ビタミンDの摂取量を高めるとがんリスクが軽減:米大学グループ

クレイトン大学(ネブラスカ州)の研究者らは、ビタミンDの摂取量を高めることにより、乳がんをはじめとするがんのリスクが劇的に軽減されるとする研究内容を発表した。
同大医学看護学部のコーン・ラッペ教授らは、研究開始前10年間にがんに罹患していない閉経後の女性1,179人を対象に、カルシウム(サプリメント)1日1,400〜1,500mg摂取群、カルシウム+ビタミンD 1日1,100IU(国際単位)併用摂取群、プラセボ摂取群の3群に割り付け、4年間追跡調査を行った。

4年後、カルシウム+ビタミンD 併用群はプラセボ群に比べがんの発症リスクが60%低く、カルシウム単独群では47%低かった。また、研究開始時に未診断の癌患者が含まれていたことを考慮して初年のデータを削除し、3年間での結果をみると、併用群の罹患リスクはプラセボ群に比べ77%低くなり、カルシウム単独群では変化はなかった。試験期間中に50人が皮膚以外のがんに罹患、乳がんが最も多く、肺がんや大腸がんもみられた。

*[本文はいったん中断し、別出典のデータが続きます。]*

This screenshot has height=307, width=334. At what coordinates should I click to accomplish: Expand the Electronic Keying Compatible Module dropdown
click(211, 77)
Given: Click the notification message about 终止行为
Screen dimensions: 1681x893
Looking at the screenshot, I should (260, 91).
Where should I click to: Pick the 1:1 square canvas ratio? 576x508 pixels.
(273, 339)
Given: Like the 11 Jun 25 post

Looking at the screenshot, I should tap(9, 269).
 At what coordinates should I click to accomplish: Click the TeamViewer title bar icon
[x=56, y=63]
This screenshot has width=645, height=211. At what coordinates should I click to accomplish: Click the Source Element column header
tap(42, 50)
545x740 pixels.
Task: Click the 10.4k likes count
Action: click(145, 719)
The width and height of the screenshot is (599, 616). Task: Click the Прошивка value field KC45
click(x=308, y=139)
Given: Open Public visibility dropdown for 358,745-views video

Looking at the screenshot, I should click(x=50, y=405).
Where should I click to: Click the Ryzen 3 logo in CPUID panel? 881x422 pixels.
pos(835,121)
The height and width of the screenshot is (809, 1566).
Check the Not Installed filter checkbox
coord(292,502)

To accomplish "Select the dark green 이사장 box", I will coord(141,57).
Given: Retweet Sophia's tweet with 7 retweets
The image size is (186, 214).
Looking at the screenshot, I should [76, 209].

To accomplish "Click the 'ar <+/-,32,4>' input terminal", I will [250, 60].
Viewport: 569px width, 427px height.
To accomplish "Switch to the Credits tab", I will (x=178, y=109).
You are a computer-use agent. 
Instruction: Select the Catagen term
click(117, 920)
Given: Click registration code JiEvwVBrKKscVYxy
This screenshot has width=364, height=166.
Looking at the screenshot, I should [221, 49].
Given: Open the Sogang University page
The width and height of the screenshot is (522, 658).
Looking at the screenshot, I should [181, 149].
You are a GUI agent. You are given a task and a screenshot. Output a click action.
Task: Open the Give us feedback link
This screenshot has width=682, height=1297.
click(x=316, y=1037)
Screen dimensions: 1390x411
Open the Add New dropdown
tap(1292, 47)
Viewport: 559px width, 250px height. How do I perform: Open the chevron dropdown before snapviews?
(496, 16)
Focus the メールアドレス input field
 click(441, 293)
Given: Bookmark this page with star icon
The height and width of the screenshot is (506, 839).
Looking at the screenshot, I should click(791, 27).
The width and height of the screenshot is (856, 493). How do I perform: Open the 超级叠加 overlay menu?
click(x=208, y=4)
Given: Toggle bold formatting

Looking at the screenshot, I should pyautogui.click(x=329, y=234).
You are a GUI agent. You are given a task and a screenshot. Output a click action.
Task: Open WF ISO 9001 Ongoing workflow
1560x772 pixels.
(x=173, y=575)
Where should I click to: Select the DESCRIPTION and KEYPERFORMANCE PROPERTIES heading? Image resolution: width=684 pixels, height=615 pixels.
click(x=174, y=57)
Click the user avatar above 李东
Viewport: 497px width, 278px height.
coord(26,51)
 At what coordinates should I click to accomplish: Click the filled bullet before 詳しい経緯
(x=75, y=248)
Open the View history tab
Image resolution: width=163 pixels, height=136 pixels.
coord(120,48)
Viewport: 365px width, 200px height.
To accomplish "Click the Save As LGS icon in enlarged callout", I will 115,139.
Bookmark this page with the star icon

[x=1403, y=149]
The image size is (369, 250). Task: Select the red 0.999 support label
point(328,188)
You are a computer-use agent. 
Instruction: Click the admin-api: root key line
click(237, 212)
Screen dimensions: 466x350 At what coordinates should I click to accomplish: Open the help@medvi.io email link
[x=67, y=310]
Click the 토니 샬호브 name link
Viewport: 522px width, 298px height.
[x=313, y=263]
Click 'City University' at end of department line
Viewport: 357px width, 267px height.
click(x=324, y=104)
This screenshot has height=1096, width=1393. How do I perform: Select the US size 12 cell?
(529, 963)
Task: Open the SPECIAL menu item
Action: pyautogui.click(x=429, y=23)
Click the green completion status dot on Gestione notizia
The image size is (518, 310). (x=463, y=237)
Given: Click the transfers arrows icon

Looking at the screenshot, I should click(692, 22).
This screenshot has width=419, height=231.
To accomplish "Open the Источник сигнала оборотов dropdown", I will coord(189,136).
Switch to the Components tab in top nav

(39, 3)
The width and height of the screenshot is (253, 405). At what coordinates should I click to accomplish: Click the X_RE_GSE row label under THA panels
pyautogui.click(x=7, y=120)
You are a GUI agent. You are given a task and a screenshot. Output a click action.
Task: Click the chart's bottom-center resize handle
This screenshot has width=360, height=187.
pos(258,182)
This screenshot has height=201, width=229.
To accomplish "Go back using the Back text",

他の研究でも、高用量ビタミンDとカルシウムの併用により閉経前女性の3分の1で乳がんリスクが低減することが示されている。研究グループは、ビタミンDの高用量摂取が1型糖尿病や高血圧症などと同様に、多くの種類のがんリスクを軽減することが明らかにされていることから、現状のビタミンDの1日推奨摂取量(51-70歳成人では400IU)を改め、閉経後女性では1日1,100IUまで高めることを進言している。

これに対し、米国癌協会(ACS)は「研究結果は興味深いが、被験者数が少なく、確実な結論を下す前に再現性の確認が必要であり、がんリスクの軽減目的でビタミン摂取を勧めるには時期尚早」と述べている。研究報告は、米医学誌「American Journal of Clinical Nutrition」6月号に掲載された。(HealthDay News)

ビタミンDについて
食べ物からとったビタミンDは、肝臓と腎臓の酵素によって活性化ビタミンDに変換されます。
活性化ビタミンDは小腸でカルシウムとりんの吸収を促すため、血液中のカルシウム濃度が高まり、骨の形成が促進されます。

血液中のカルシウムは神経伝達や筋肉の収縮という重要な働きに関わるため、常に一定濃度に保つ必要があります。そのコントロールを行なうのも活性型ビタミンDの役目です。
血液中のカルシウム濃度が低下すると、副甲状腺ホルモンなどと協力して小腸粘膜に作用し、腸管からカルシウム吸収を促進したり、骨からカルシウムをと貸し出したりしています。

ビタミンDが欠乏すると、成人、特に妊婦や授乳婦では骨軟化症になります。
子供では成長障害が起こり、背骨や足の骨が曲ったり、O脚、くる病になります。高齢者や閉経後の女性の骨粗しょう症の原因にもなります。